→ TEXT SEGMENT:
|Hoppin' john, collard greens, cheesy biscuits|
January 1-2, 2019
When you think about it, the idea of a ‘beginning’ to anything is strange. I wrote those words out long-hand on a pad of yellow-lined paper on the morning of January 1st, but they were really (as I also wrote) a continuation of what had begun on my laptop screen two weeks previously as “Desert Diary,” and that was only picking up again a record of descriptions and thoughts written last winter and three years before in blog posts and letters to family and friends.
|Cabin from wash on snowy New Year's Day|
Was 2015, then, the beginning of all this writing and of my love for mountains and high desert? If so, why did my heart leap up when the owner of our cabin first told us about it, uttering the words “high desert,” “open range,” “ghost town,” words that thrilled me even then?
|Sarah & fence|
I’d never longed to see Arizona — it wasn’t a dream for me, like the dream of seeing Paris — but the truth is that I had always, as a young, horse-crazy girl, dreamed of going West, dreamed of the West from the front porch (west-facing) of our family home on the Illinois prairie as I gazed over and past the cornfields across the road and imagined myself on horseback, riding beyond those prosaic fields, into the sunset. Out under — at last! — black skies pricked by innumerable stars, far from any city or suburb. As it always had and perhaps still does to Europeans, “the West” represented freedom to the child I was, fenced about by social rules and expectations. “No running in the house!” Could they not see that I was not running but galloping? That I was not a child but a wild horse? As I galloped, indoors or out, or dreamed on the front porch, gazing across cultivated fields, I imagined boundless wilderness, open and challenging. There were pictures in my head from television cowboy shows, but there were no sheriffs or bandits or range wars in my fantasy. I had no wish to conquer anything or anyone, only to be there, to “breathe free,” and test myself, not against adults or other children or social mores or any arbitrary will or rule, but against natural reality, harsh though it might be.

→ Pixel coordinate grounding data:
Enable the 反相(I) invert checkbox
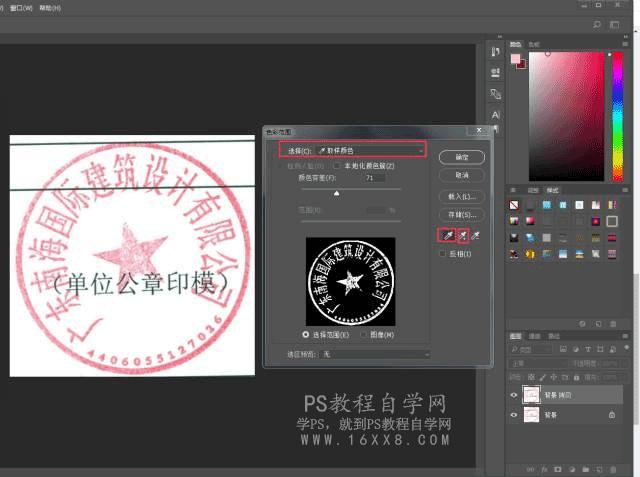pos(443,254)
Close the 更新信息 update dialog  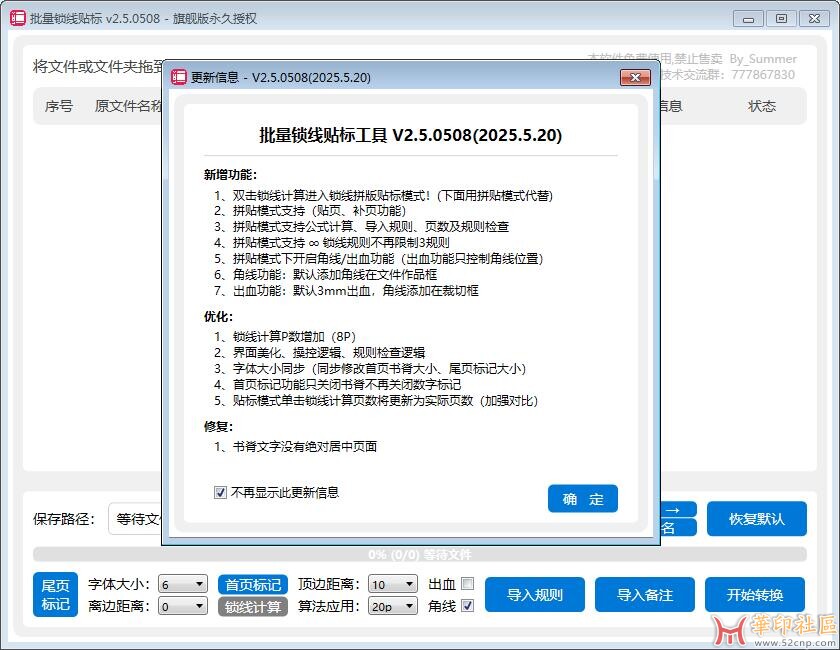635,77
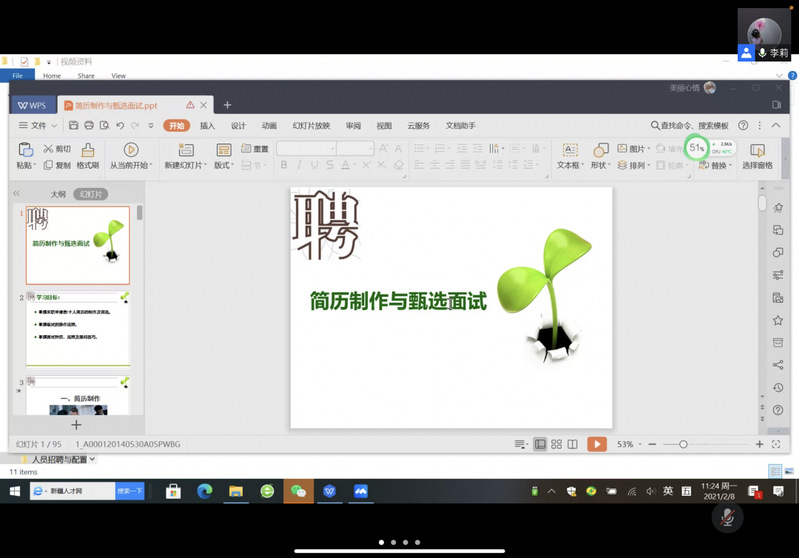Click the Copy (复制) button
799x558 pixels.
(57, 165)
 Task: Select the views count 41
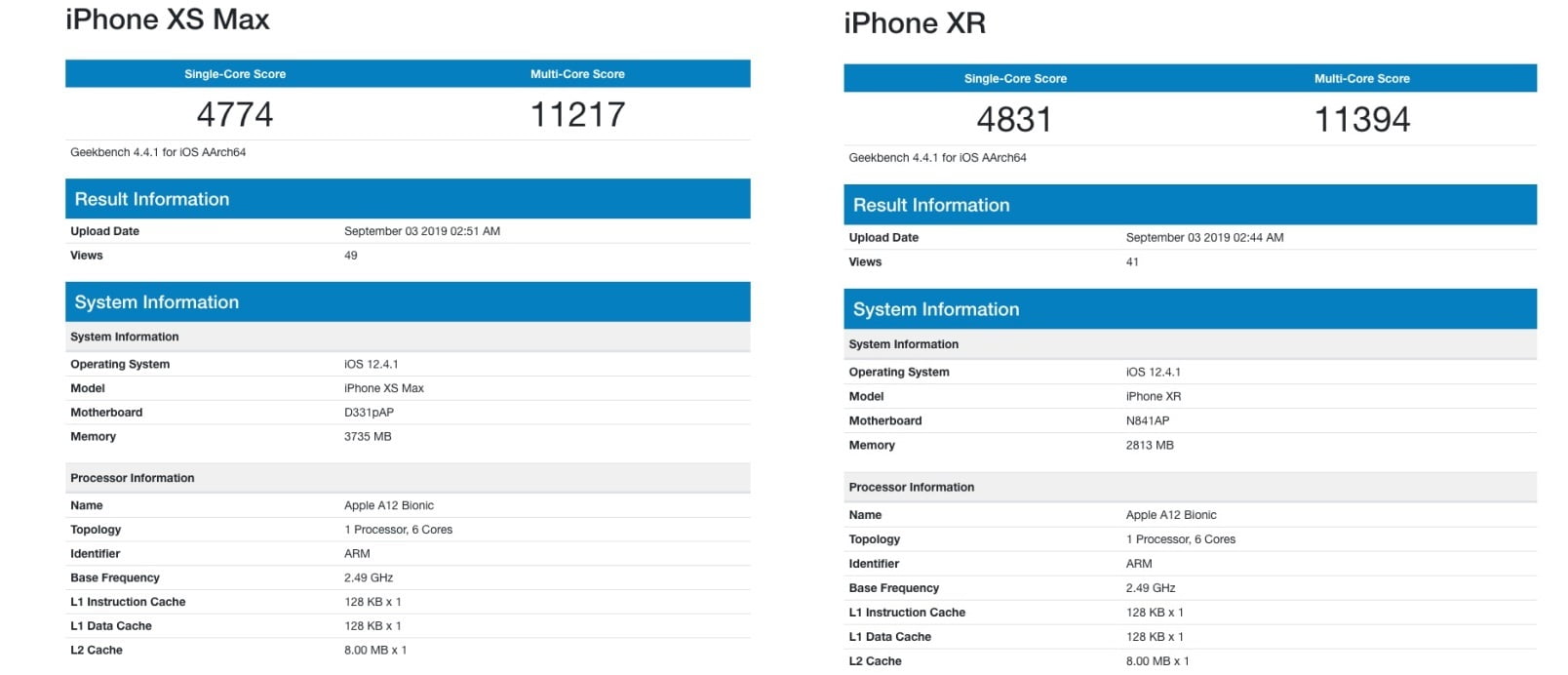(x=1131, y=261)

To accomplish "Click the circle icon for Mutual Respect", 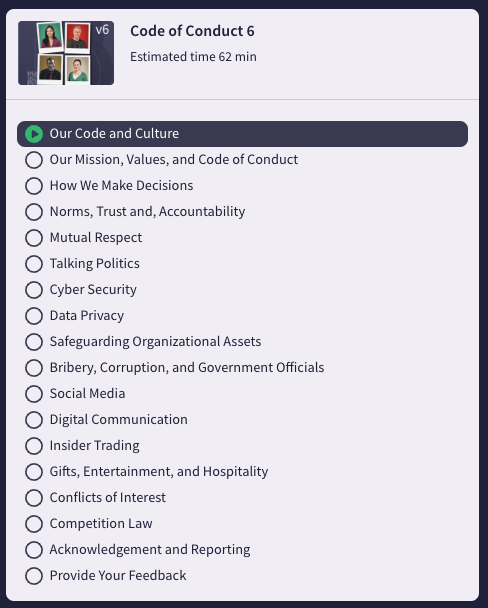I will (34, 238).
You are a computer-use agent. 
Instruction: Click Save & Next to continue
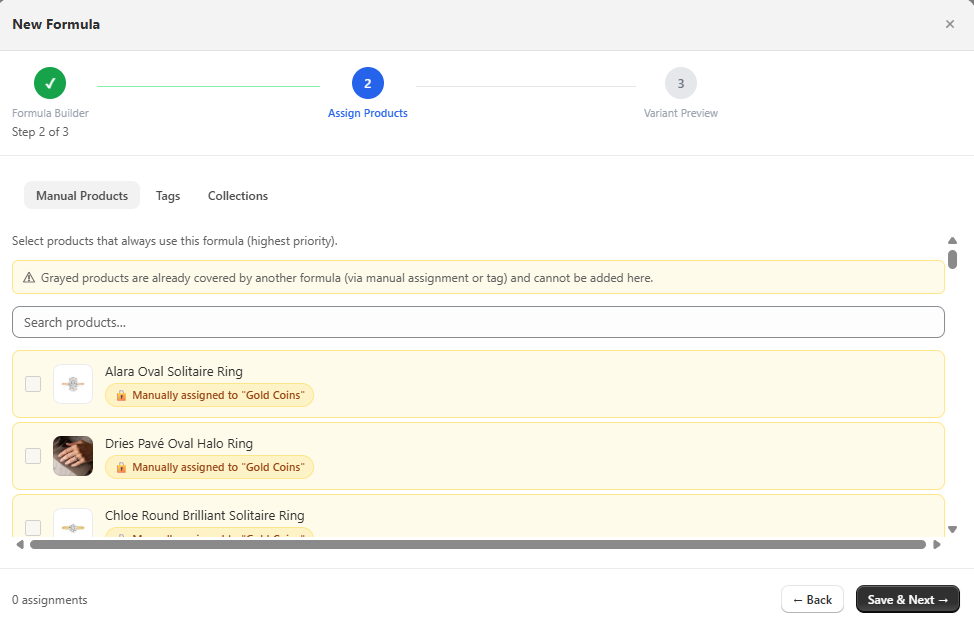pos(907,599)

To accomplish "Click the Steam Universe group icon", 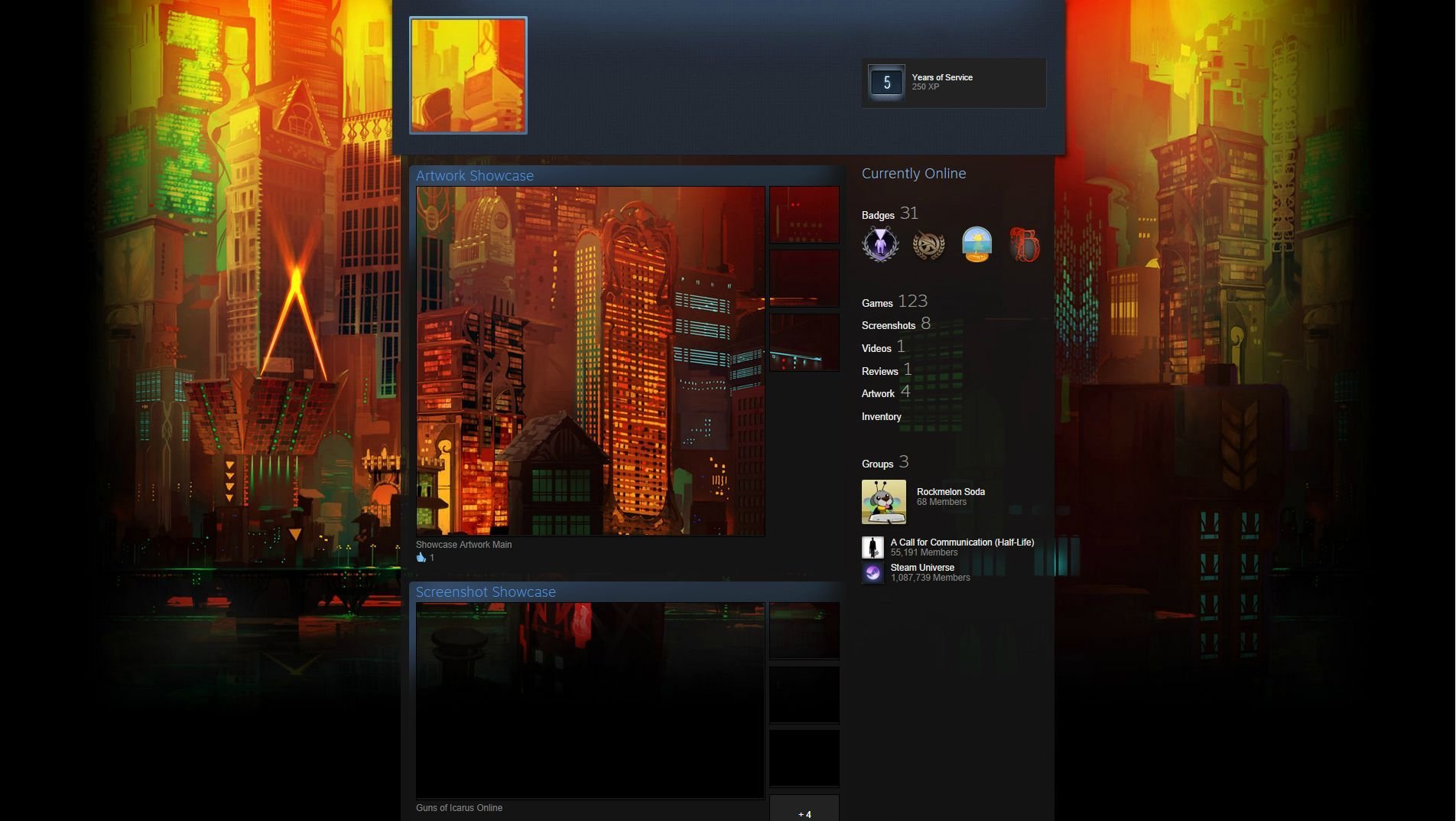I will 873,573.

→ WHAT TO DO:
[A] Rewrite the paragraph of the desert diary entry that begins "When you think about it" in fewer words, keeping its main facts.
[B] Resume the desert diary entry after its last sentence.

→ RESULTS OF THE TASKS:
[A] A "beginning" to anything is a strange idea. I wrote those words longhand on a yellow-lined pad on the morning of January 1st. They actually continued "Desert Diary," which I had started on my laptop two weeks earlier. That diary in turn resumed descriptions and thoughts I had written last winter and three years before in blog posts and letters to family and friends.

[B]
[Sidebar: Some, I know, will immediately want to compare my girlhood dreams to those of a boy, so I’ll pause here to say that I am not interested at all in that comparison. Men, usually the ones to raise the comparison questions, can only speculate about how their youthful experiences compare to what they can only imagine were those of someone now a woman. They cannot truly compare, as the only experiences they had were their own. And the only experiences I had were mine, so I cannot compare, either, but comparison is not what I’m about. I am only describing my dreams, and I can say definitely that I did not dream of surviving a Western wilderness as a girl, only of meeting the challenges of nature. Perhaps a boy’s dreams center more on becoming a man. Perhaps their dreams are more gendered. I don’t know. I suspect there are as many differences among boys’ dreams as there are among the dreams of girls, but I find questions of gender when they intrude on my experiences with the natural world, whether actual or imaginary, annoying and unwelcome, because part of what I sought to escape in my childhood imagination was just such restricting social norms.]
Back to the more interesting (to me) question of beginnings, though. Did the feelings I now have for my winter Arizona surroundings begin with a child’s dreams as that child gazed across an Illinois cornfield, imagination ablaze with Gene Autry, Roy Rogers, Dale Evans, and company? Or was the beginning further in the past, when my parents attended their first rodeo out in South Dakota while I was still in my mother’s womb? South Dakota, my birthplace and scene of my conception — would such a place not mark a child with an invisible brand, not to be erased by subsequent moves and homes? Or do I go beyond reason with such a question?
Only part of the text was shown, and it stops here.